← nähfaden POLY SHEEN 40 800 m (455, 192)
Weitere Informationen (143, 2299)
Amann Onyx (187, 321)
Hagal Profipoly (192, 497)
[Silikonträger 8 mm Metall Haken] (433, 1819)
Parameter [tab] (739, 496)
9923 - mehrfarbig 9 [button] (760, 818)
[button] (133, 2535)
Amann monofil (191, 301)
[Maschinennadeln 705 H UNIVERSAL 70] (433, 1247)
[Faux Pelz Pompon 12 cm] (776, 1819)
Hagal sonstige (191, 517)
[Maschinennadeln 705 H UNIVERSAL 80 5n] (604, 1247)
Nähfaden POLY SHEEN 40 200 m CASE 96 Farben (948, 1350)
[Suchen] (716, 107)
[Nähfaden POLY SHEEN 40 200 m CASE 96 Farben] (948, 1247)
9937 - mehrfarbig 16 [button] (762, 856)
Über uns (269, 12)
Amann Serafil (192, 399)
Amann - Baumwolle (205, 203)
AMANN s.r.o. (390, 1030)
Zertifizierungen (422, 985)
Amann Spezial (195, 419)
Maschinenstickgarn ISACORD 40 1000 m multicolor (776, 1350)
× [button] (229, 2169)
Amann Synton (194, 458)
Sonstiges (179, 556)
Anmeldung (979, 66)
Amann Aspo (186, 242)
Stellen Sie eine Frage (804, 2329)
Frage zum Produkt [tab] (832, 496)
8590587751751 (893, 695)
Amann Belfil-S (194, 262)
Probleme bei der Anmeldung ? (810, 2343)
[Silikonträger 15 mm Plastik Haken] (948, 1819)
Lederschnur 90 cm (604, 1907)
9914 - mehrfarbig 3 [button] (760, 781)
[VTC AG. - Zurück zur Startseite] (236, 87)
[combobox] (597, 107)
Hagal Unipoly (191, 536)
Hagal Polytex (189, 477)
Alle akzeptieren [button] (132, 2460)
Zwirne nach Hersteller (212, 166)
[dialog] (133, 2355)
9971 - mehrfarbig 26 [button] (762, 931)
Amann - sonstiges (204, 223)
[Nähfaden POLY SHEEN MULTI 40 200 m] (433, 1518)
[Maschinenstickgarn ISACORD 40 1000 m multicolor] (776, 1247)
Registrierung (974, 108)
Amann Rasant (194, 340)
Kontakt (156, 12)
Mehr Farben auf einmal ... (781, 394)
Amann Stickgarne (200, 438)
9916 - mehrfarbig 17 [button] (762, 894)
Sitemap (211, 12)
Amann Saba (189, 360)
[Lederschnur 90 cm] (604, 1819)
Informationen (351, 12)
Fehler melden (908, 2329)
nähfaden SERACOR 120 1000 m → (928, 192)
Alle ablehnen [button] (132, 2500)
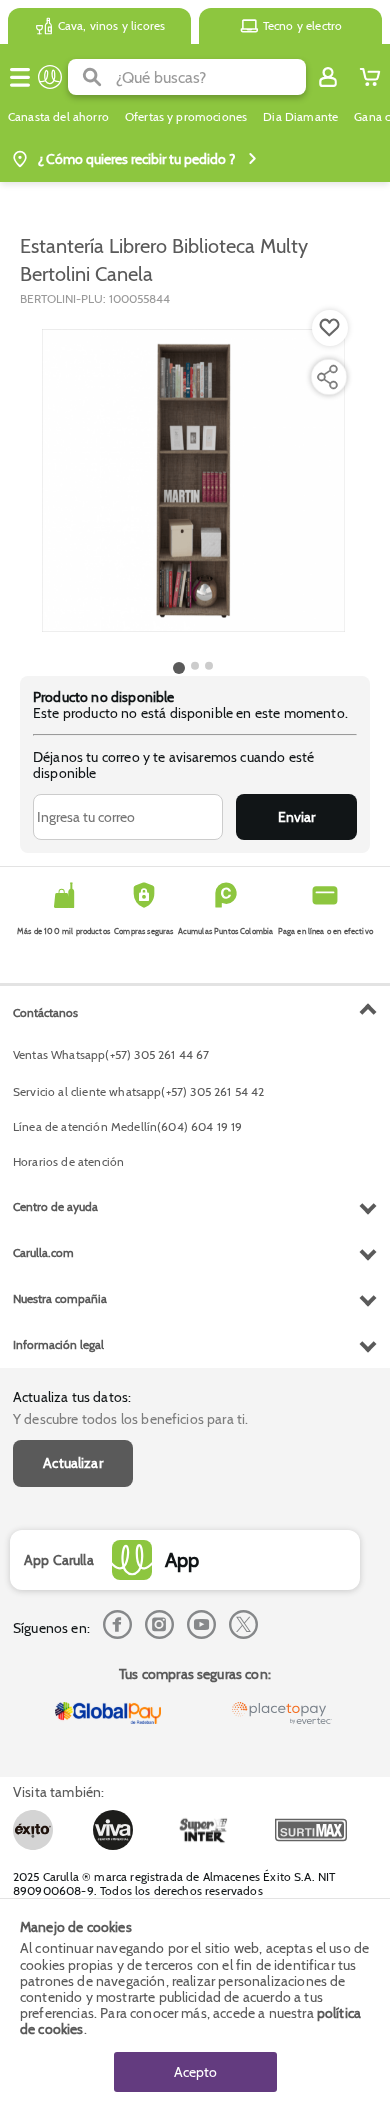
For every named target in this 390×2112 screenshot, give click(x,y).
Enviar (296, 817)
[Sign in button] (328, 77)
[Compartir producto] (327, 377)
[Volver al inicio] (50, 77)
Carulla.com (43, 1252)
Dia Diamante (300, 117)
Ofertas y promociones (186, 117)
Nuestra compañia (60, 1298)
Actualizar (73, 1463)
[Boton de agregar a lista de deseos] (330, 328)
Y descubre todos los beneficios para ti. (130, 1419)
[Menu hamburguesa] (20, 77)
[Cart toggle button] (370, 77)
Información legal (58, 1344)
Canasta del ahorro (58, 117)
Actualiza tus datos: (72, 1397)
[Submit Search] (92, 77)
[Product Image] (193, 481)
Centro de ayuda (55, 1206)
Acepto (195, 2072)
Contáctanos (45, 1012)
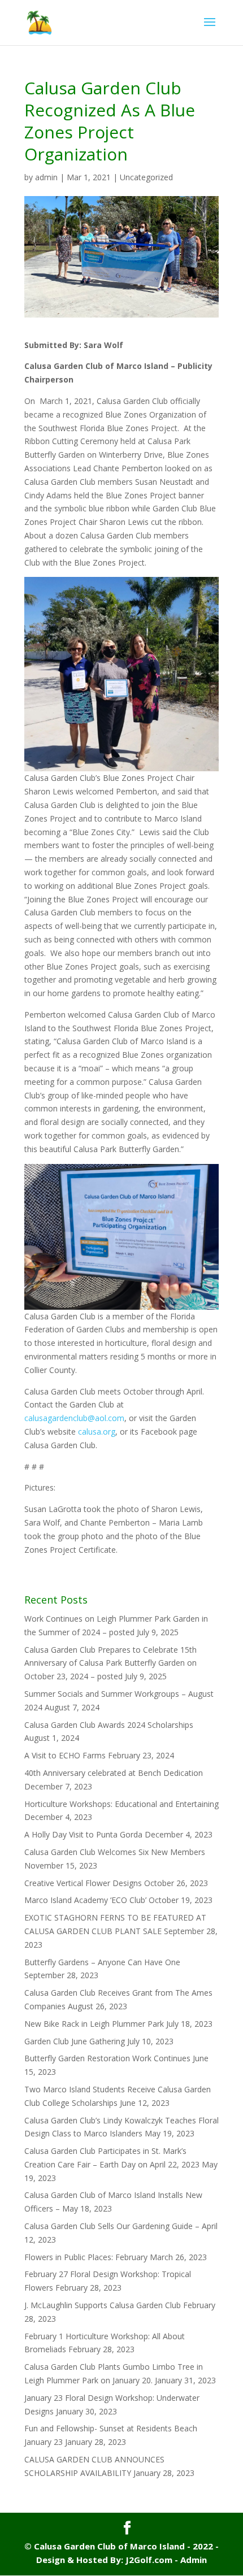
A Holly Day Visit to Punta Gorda (83, 1834)
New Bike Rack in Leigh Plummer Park (94, 2023)
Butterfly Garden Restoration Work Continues (107, 2058)
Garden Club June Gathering (74, 2041)
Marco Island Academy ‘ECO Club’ (85, 1900)
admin (46, 177)
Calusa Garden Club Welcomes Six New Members (114, 1852)
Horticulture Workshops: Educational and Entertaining (121, 1804)
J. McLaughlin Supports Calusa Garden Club (102, 2305)
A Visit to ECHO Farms (65, 1755)
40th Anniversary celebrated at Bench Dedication (113, 1772)
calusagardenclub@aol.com (74, 1418)
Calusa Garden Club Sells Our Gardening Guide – (111, 2226)
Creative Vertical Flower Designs (83, 1883)
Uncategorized (146, 177)
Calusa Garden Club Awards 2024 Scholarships (108, 1724)
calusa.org (96, 1431)
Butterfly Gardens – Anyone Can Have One (102, 1962)
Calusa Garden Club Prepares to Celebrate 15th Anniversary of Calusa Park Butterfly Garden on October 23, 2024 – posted (110, 1663)
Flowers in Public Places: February (85, 2257)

----

WORK TO BE COMPLETED: Return exactly, and only, the lines above starting at the line that contains "Garden Club June Gathering (74, 2041)" and ending at the line that contains "J. McLaughlin Supports".

RESULT OF THE EXERCISE:
Garden Club June Gathering (74, 2041)
Marco Island Academy ‘ECO Club’ (85, 1900)
admin (46, 177)
Calusa Garden Club Welcomes Six New Members (114, 1852)
Horticulture Workshops: Educational and Entertaining (121, 1804)
J. McLaughlin Supports Calusa Garden Club (102, 2305)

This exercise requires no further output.